I'm prone to caution and apologize for being unable to provide hard evidence to support what I was taught at a Physics department safety meeting.


A link to an acetone MSDS http://www.sciencelab.com/msds.php?msdsId=9927062
Andrew

#12 ozmo01 Jan 21, 2013 12:49 PM

Use your tools!
 
Ok, I know all of you have sandpaper. It does work just fine to remove most of the GG. No need to go down to sensitve skin at all, its just a good way to remove the thicker build up.
Gloves are a good idea here! The old ounce of prevention schtick don't ya know.

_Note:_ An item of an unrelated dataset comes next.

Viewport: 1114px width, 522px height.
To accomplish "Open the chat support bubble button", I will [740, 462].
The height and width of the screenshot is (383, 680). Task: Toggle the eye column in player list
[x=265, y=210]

#13 cracksmeup Jan 21, 2013 02:20 PM

If you put a good thick loation on before you start glueing with gorrila glue or ca ,they do not like to stick to it. Once done glueing just wash up as normal and it should all come off. joe

#14 Wild Bill Jan 25, 2013 04:13 PM

Thank you one and all. I've been using isopropyl alcohol for fast clean-up, has worked most of the time if I'm fast enough.. But trying to remove stuff that has simi-dried, that's another story. I'll try the acetone. The LDS that they use on mice is 10 - 100 times the amount that we would normally be exposed to. I'm not going to take a bath in it! I believe acetone is the active ingredient in finger nail polish remover, it's just a little thicker. If you run out of CA debonder, raid your wife's makeup drawer. Sssssh, I didn't tell you that.

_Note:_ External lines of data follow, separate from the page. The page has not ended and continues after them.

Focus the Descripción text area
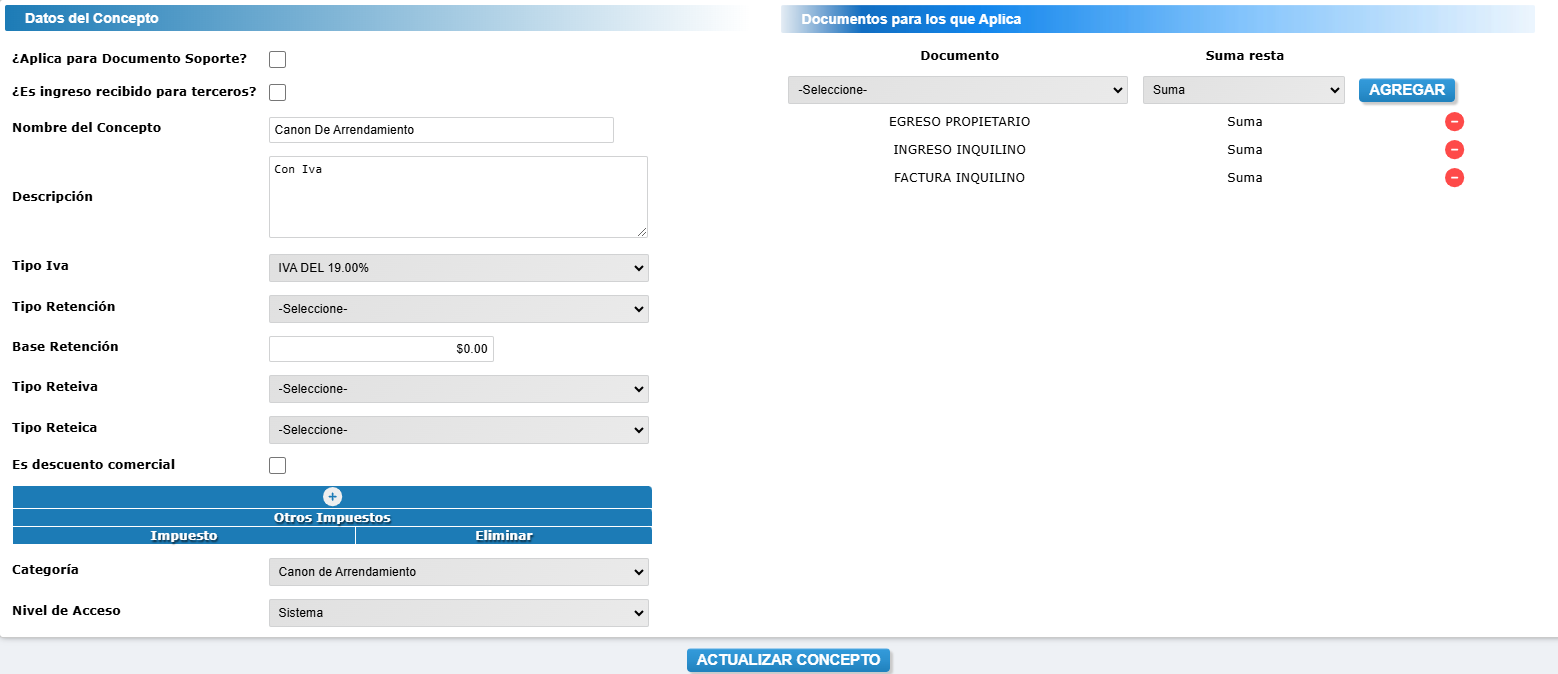Screen dimensions: 1558x674 tap(458, 197)
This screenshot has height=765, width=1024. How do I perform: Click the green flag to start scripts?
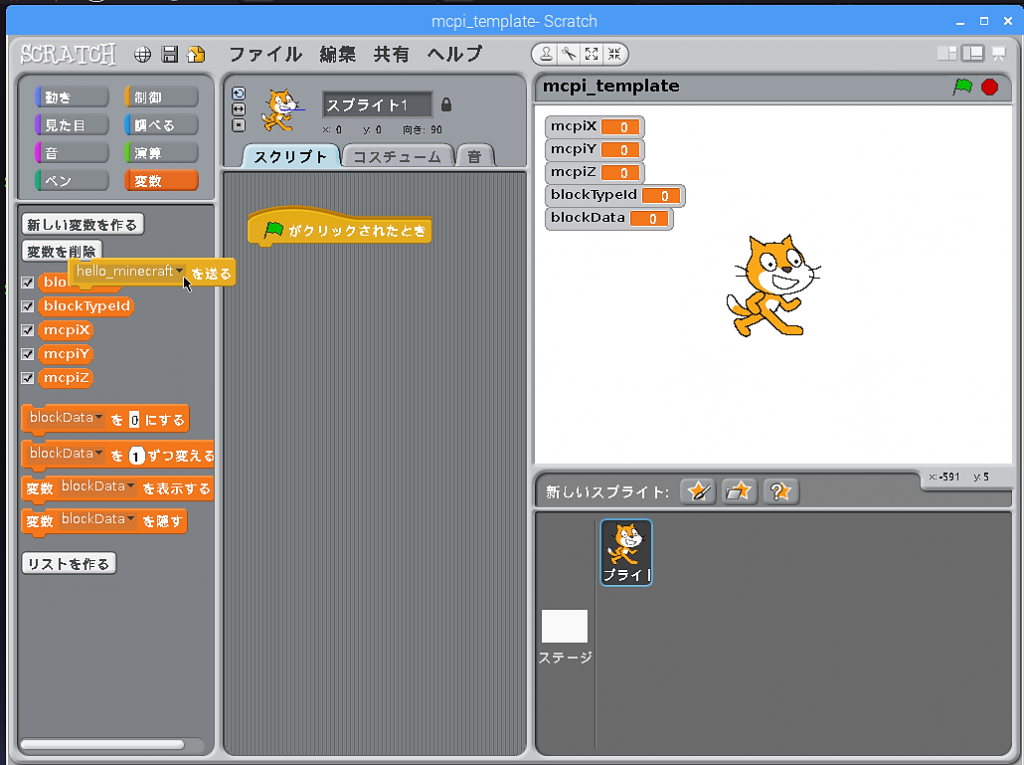pos(962,87)
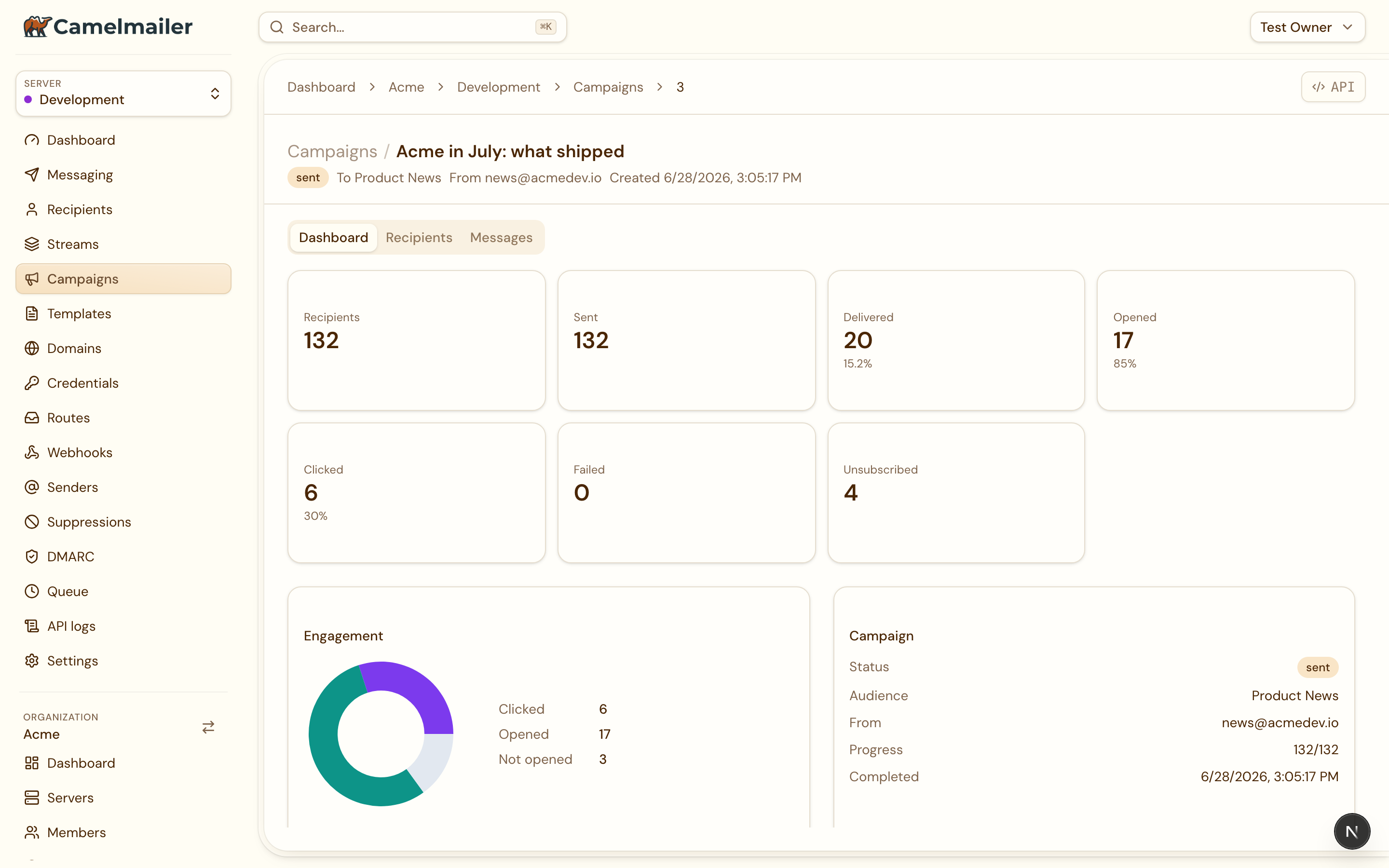Viewport: 1389px width, 868px height.
Task: Click the API button
Action: point(1333,87)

I have some Foam Tac ordered, maybe it will work as good as Gorilla Glue and be easier to cleanup after.

Thanks,

Bill

#15 TheAeronut Jan 25, 2013 04:28 PM

Before it is cured mineral spirits paint thinner is the best thing I have found for dissolve or remove polyurethane glue. Once the glue has cured there is nothing tha I know of that will dissolve it. I suspect that there are chemicals that will dissolve PU glue but I would bet that anything that will dissolve PU will also do a real number on skin as well.

As has been pointed out before once PU glue has cured only mechanical action will do anything. It MAY help speed up the sloughing off process if you rub your favorite flavor of vegetable oil onto the offending area. I find that this does help to remove PU glue that is partly cured. Rub vegetable oil into the area vigorously and wash off with dish soap once the glue is as removed as it is going to get...

J.P.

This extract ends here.